── Input material ──

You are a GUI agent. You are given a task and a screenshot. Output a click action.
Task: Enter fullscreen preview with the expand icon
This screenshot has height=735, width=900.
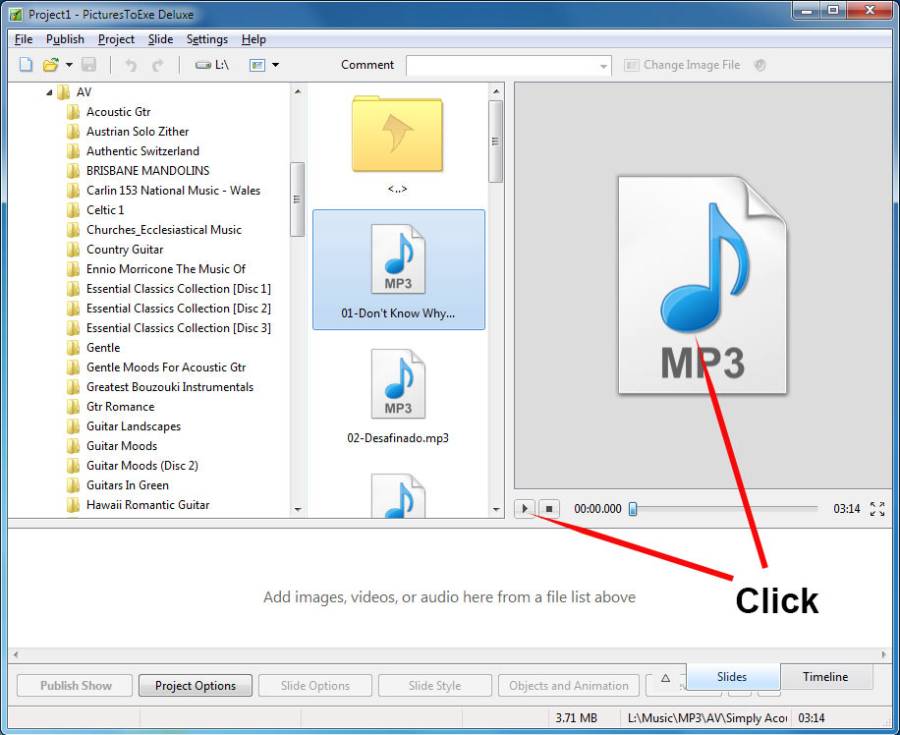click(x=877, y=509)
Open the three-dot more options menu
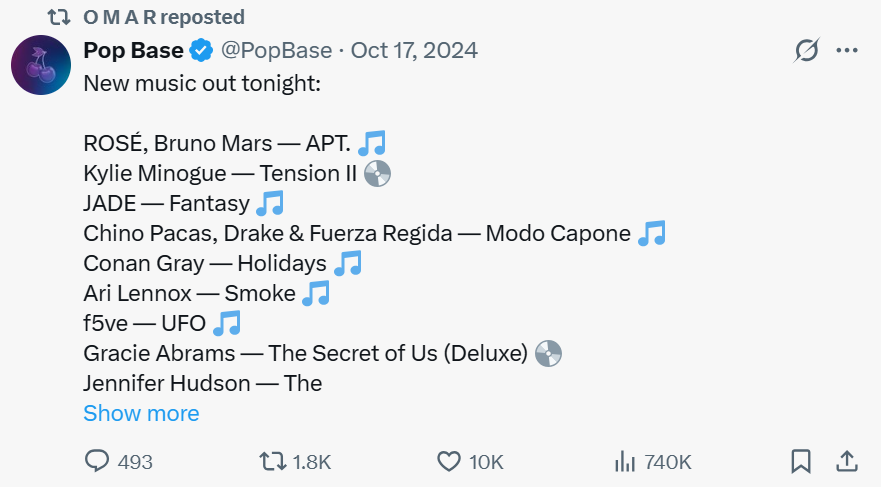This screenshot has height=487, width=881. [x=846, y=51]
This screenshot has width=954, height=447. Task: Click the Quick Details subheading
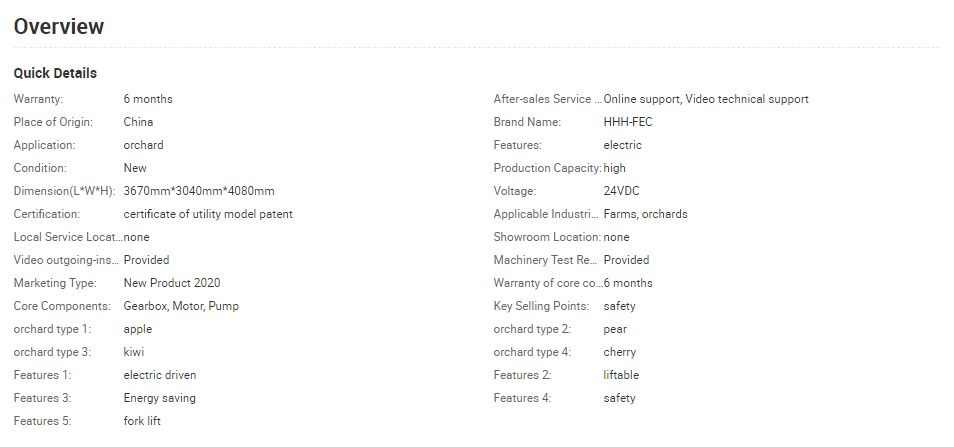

───
── Input material ──

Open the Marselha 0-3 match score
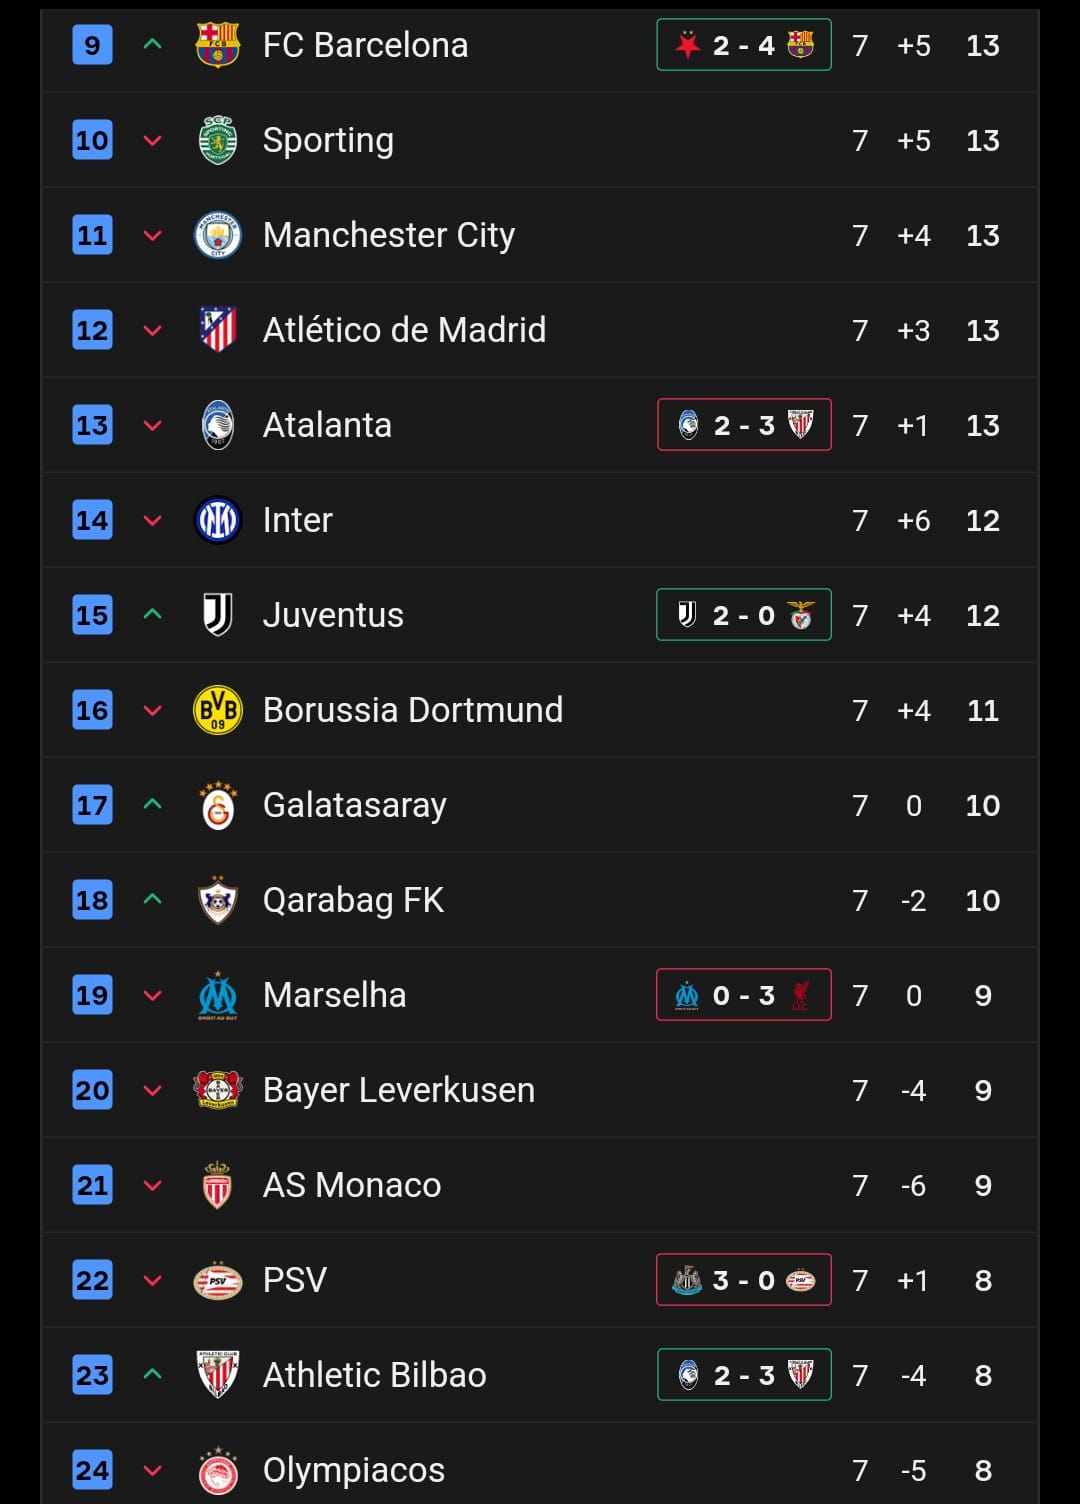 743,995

───

Brief: Copy out every line from the one containing "Open the three-dot more options menu" down to the one containing "This screenshot has width=954, height=447.", both included, and leave the pictures out.

Finished exercise:
Open the three-dot more options menu
This screenshot has height=487, width=881. [x=846, y=51]
This screenshot has width=954, height=447. Task: Click the Quick Details subheading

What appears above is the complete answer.